ATLANTA — Historic Christ Church, a prominent Savannah fixture since Georgia's colonial days, now is divided in a bitter legal dispute over its future sparked by an argument about homosexuality that has riven Episcopal churches nationwide.

The congregation, which proudly embraces its nickname, "The Mother Church of Georgia," has been wrangling over the ownership of its property in the heart of downtown Savannah ever since 87 percent of the members voted to split with the Episcopal Church in 2007. They were among dozens of congregations that broke away from the denomination in the years after the national group affirmed its first openly gay bishop.

On Monday the divided church membership battled in Georgia's Supreme Court over who owns the $3 million property and the building. Many legal observers believe the case could reach the U.S. Supreme Court.

Several hundred of the breakaway congregation's members still meet at the stately building, designed to look like a Greek temple, which looms over Bull Street.
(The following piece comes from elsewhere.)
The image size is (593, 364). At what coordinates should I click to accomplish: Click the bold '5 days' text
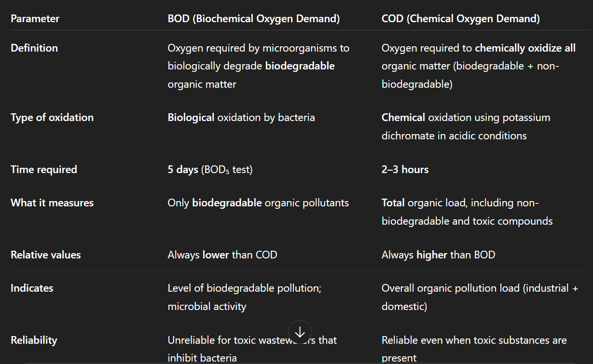point(183,169)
A smaller group of church adherents who side with the national group have made their temporary spiritual home at another nearby church.

"The Episcopalians just wish to get back to their church, their property and under the law of Georgia they are entitled to that access," said Mary Kostel, an attorney for the national group, which numbers roughly 2 million members in the U.S. "The way the First Amendment works is if you no longer want to worship in a hierarchical church you go — but you don't take the property with you."

The breakaway church's supporters, meanwhile, say the argument is about more than property rights.

"For our congregation, this lawsuit is about defending the historic Christian faith," said the Rev. Marc Robertson, the church's pastor.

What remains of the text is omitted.